▶ _Given task_:
From the records below, pick out every line containing the string "height" and copy each such line in full.

▶ _Provided data_:
▬▬▬▬▬▬
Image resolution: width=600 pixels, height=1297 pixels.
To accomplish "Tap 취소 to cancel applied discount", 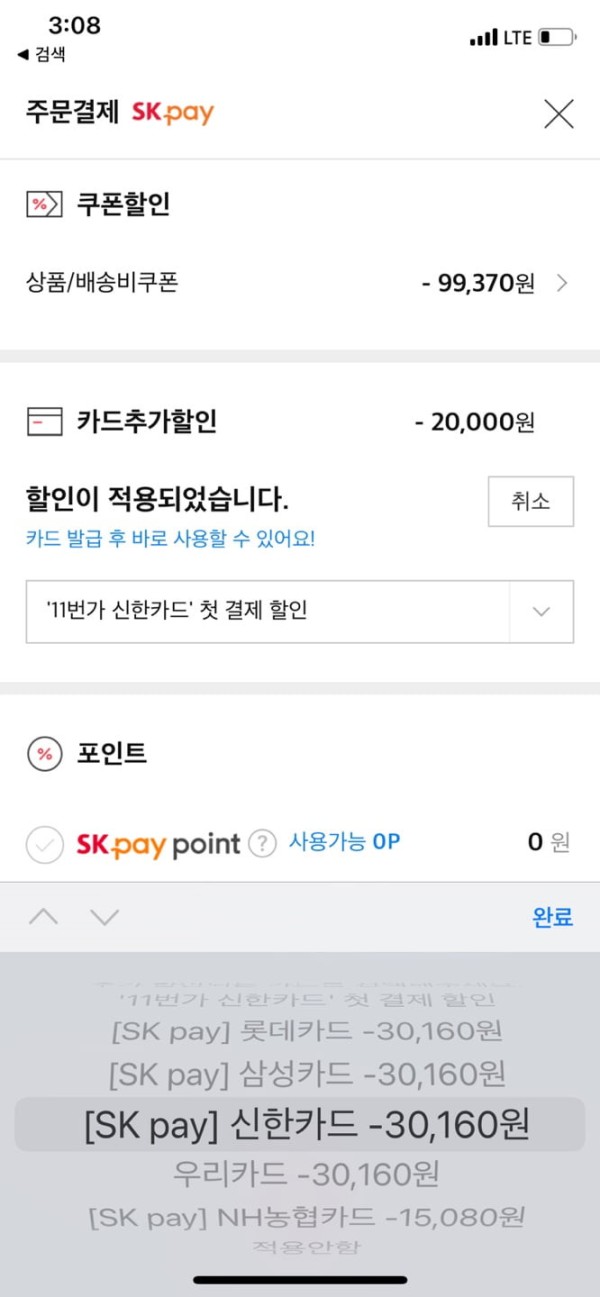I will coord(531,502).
▬▬▬▬▬▬
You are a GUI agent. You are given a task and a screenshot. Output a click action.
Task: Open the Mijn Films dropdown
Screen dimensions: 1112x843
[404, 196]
▬▬▬▬▬▬
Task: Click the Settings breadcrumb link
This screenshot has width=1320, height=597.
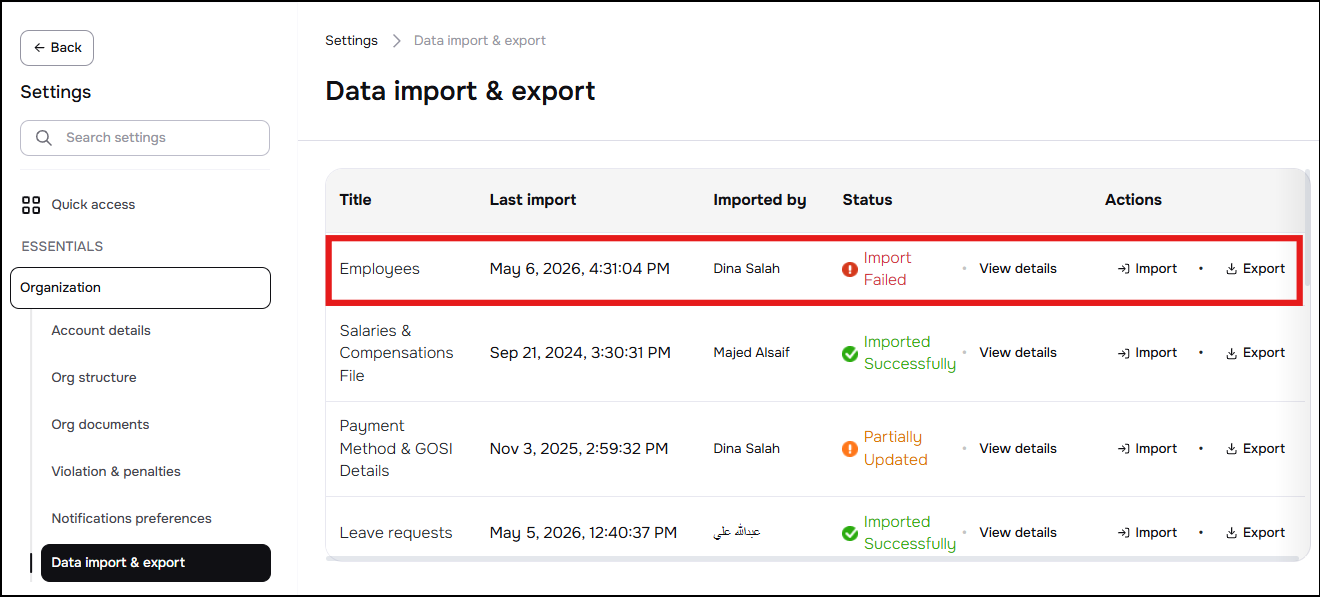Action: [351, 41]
▬▬▬▬▬▬
▶ _Finished answer_:
Image resolution: width=600 pixels, height=1297 pixels.
This screenshot has width=1320, height=597.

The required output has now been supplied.